▼

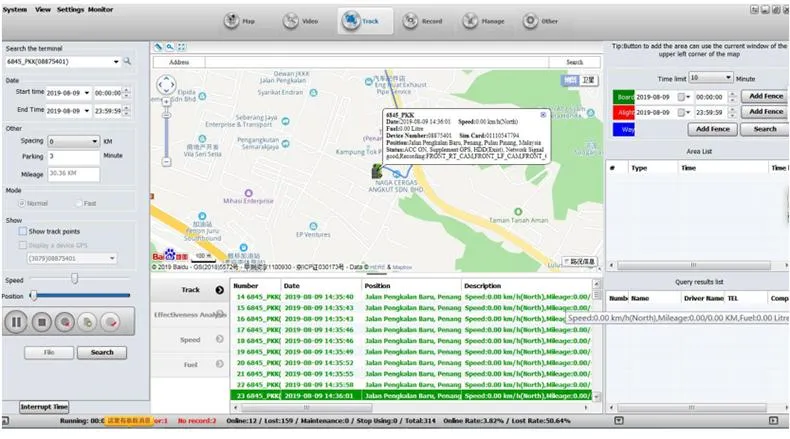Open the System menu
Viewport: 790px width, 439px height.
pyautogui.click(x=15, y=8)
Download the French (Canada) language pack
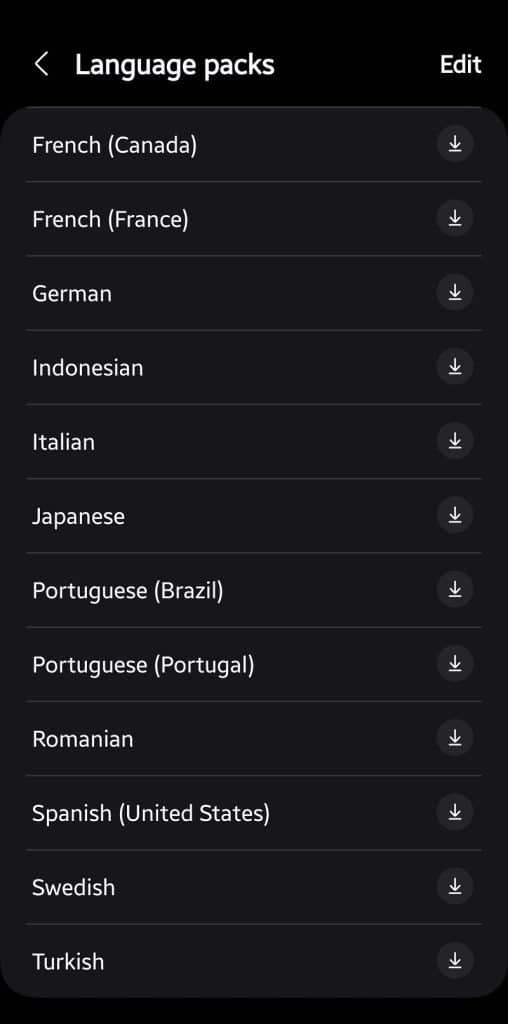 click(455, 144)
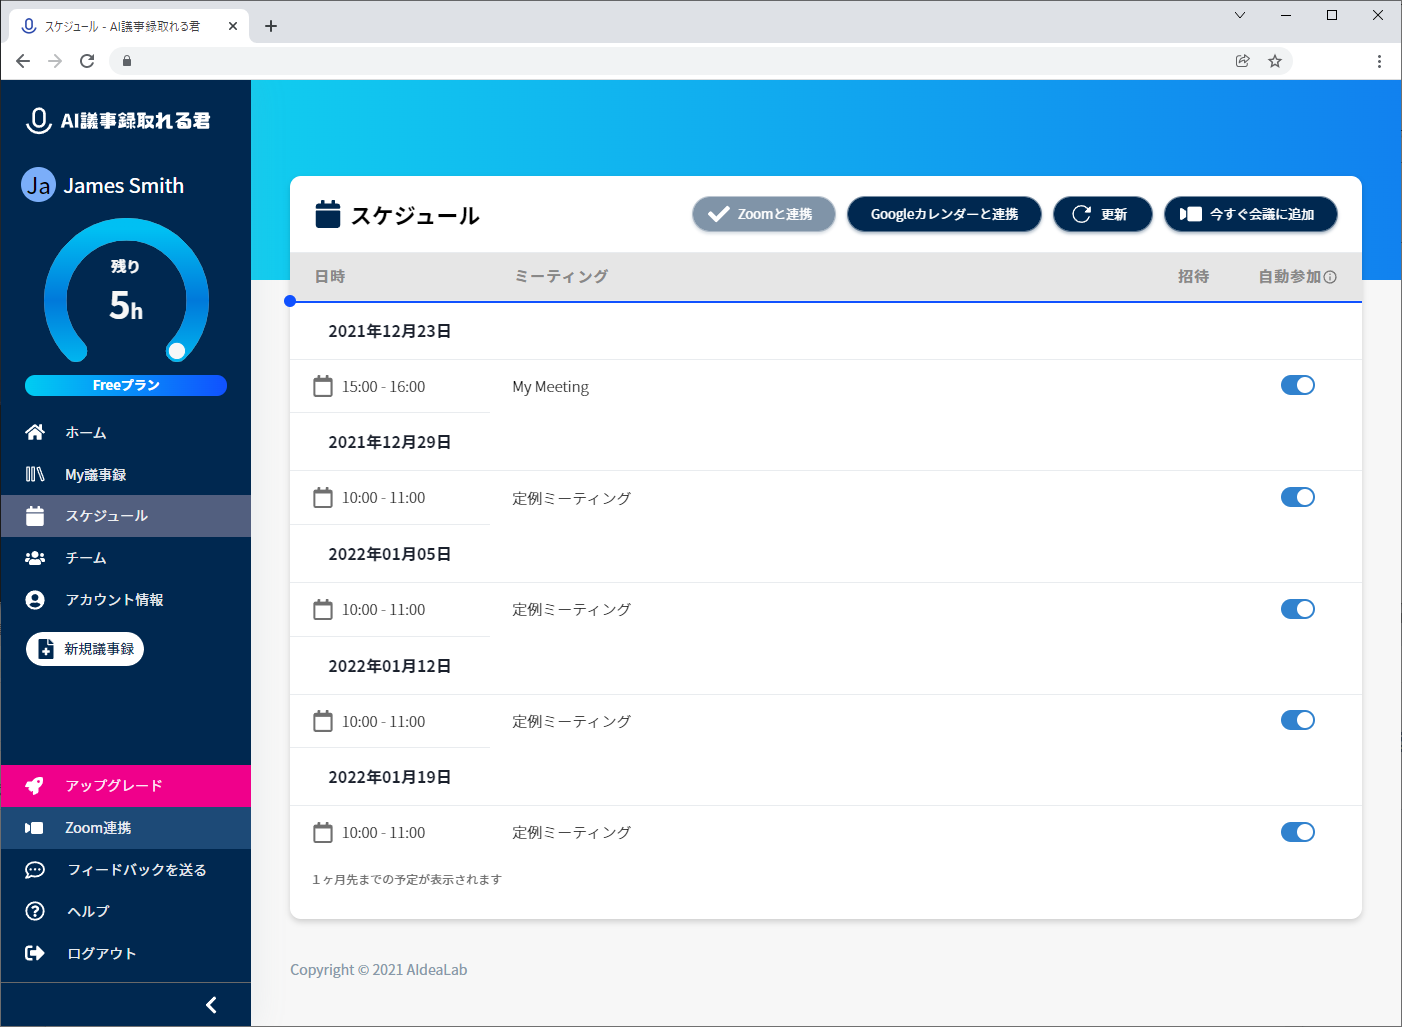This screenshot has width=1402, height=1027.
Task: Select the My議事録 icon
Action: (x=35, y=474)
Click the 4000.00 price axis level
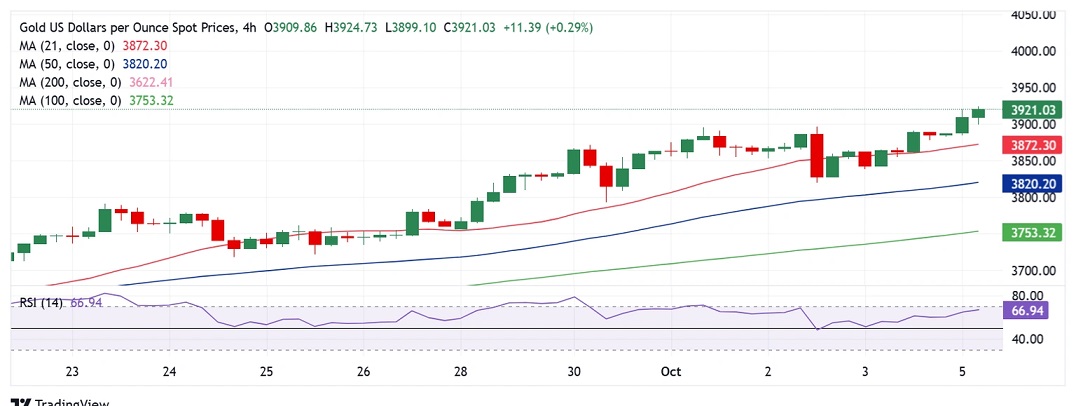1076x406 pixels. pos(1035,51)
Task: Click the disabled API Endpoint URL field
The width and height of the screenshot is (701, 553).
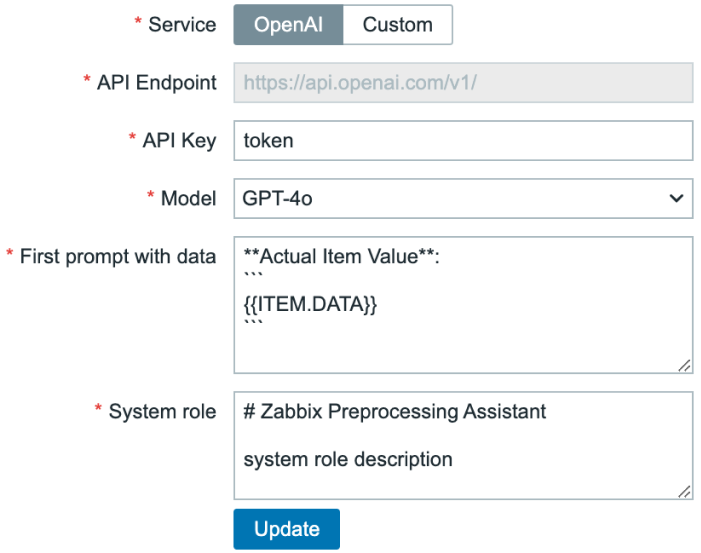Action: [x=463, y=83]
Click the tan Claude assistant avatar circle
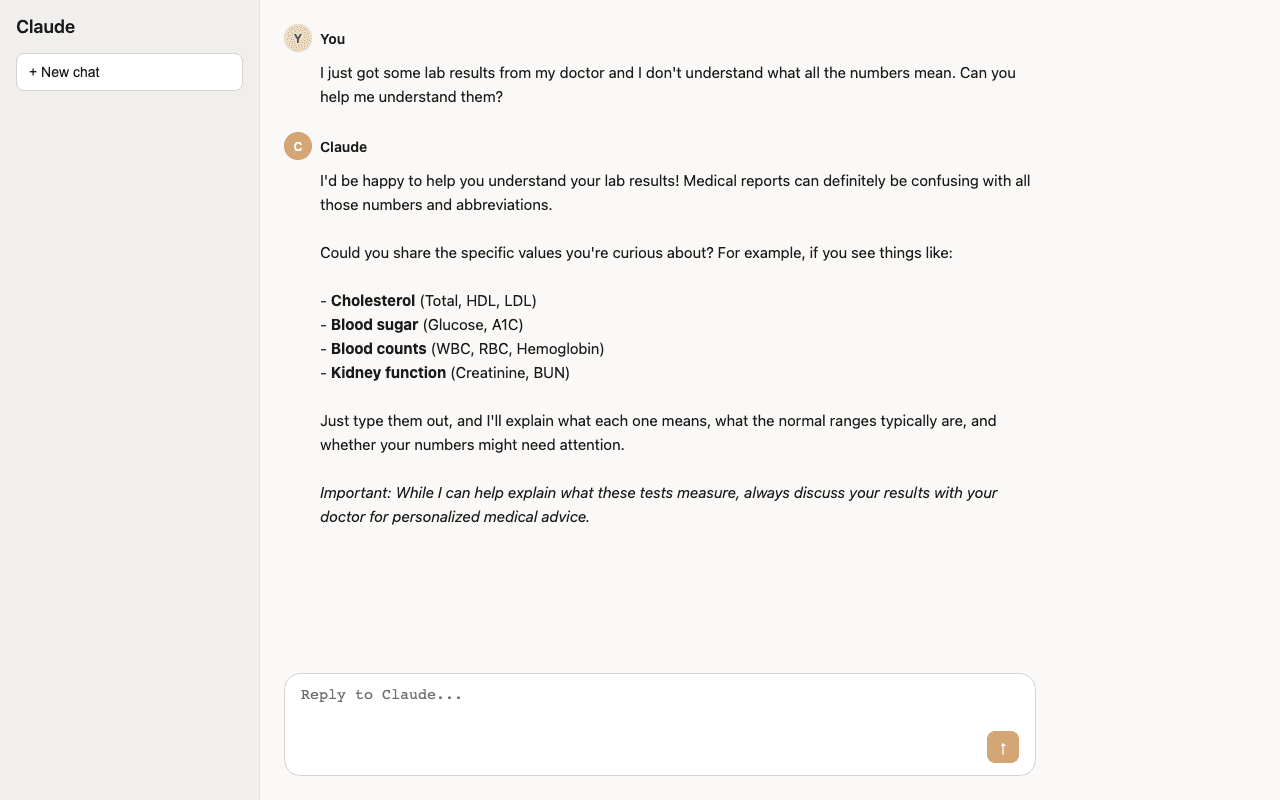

▲
▼

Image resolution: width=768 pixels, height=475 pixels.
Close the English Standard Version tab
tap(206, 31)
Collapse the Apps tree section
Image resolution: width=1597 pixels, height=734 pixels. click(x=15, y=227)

▲
▼

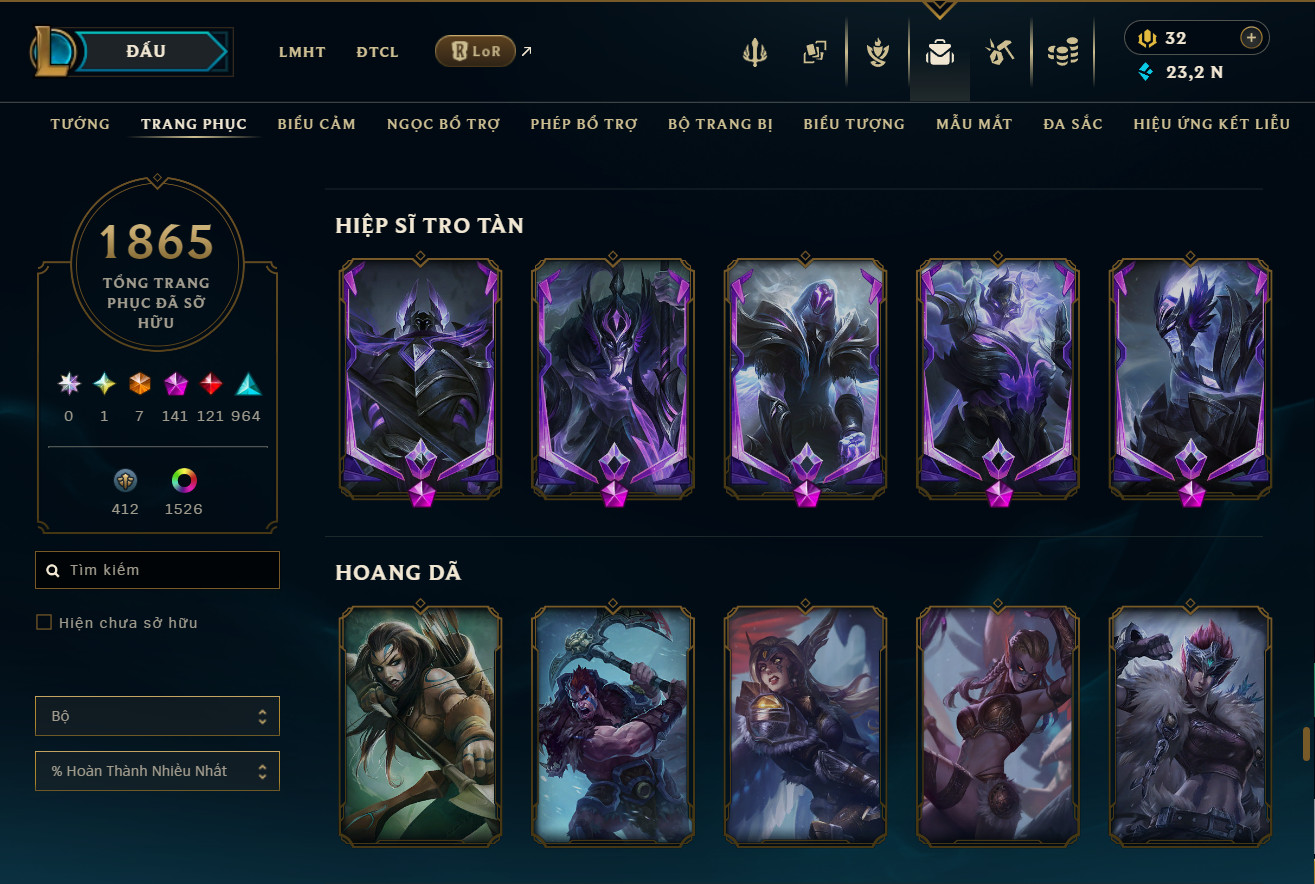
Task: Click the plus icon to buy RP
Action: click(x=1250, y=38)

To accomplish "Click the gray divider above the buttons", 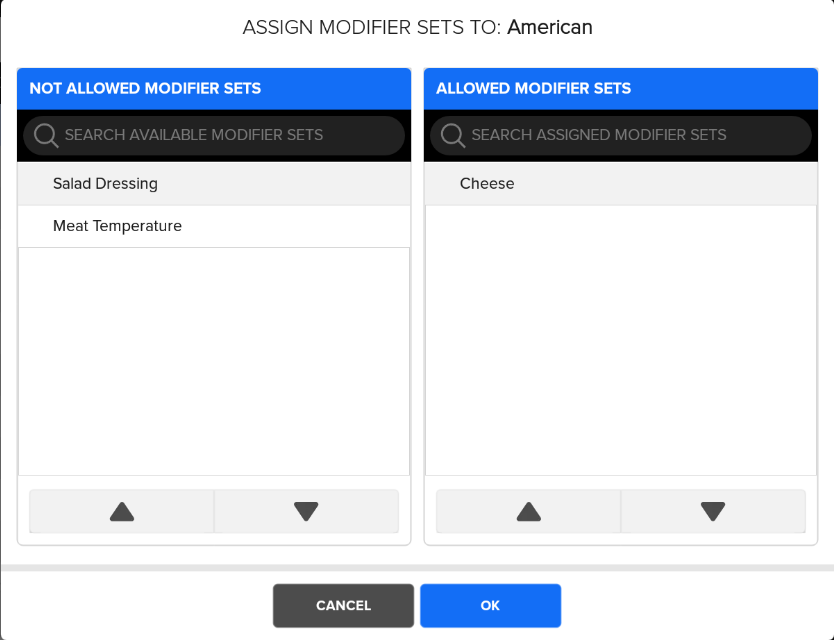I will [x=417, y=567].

▲

■ **Task**: The lines to reproduce run from the one above containing "Download the French (Canada) language pack" through the one containing "Click the tan Claude assistant avatar circle". Copy them exactly and leave out all pictures.

■ **Expected answer**:
Download the French (Canada) language pack
 click(455, 144)
This screenshot has width=1402, height=1027.
Task: Select the My議事録 icon
Action: (x=35, y=474)
Click the 4000.00 price axis level
1076x406 pixels. pos(1035,51)
Task: Click the disabled API Endpoint URL field
The width and height of the screenshot is (701, 553).
Action: [x=463, y=83]
Click the tan Claude assistant avatar circle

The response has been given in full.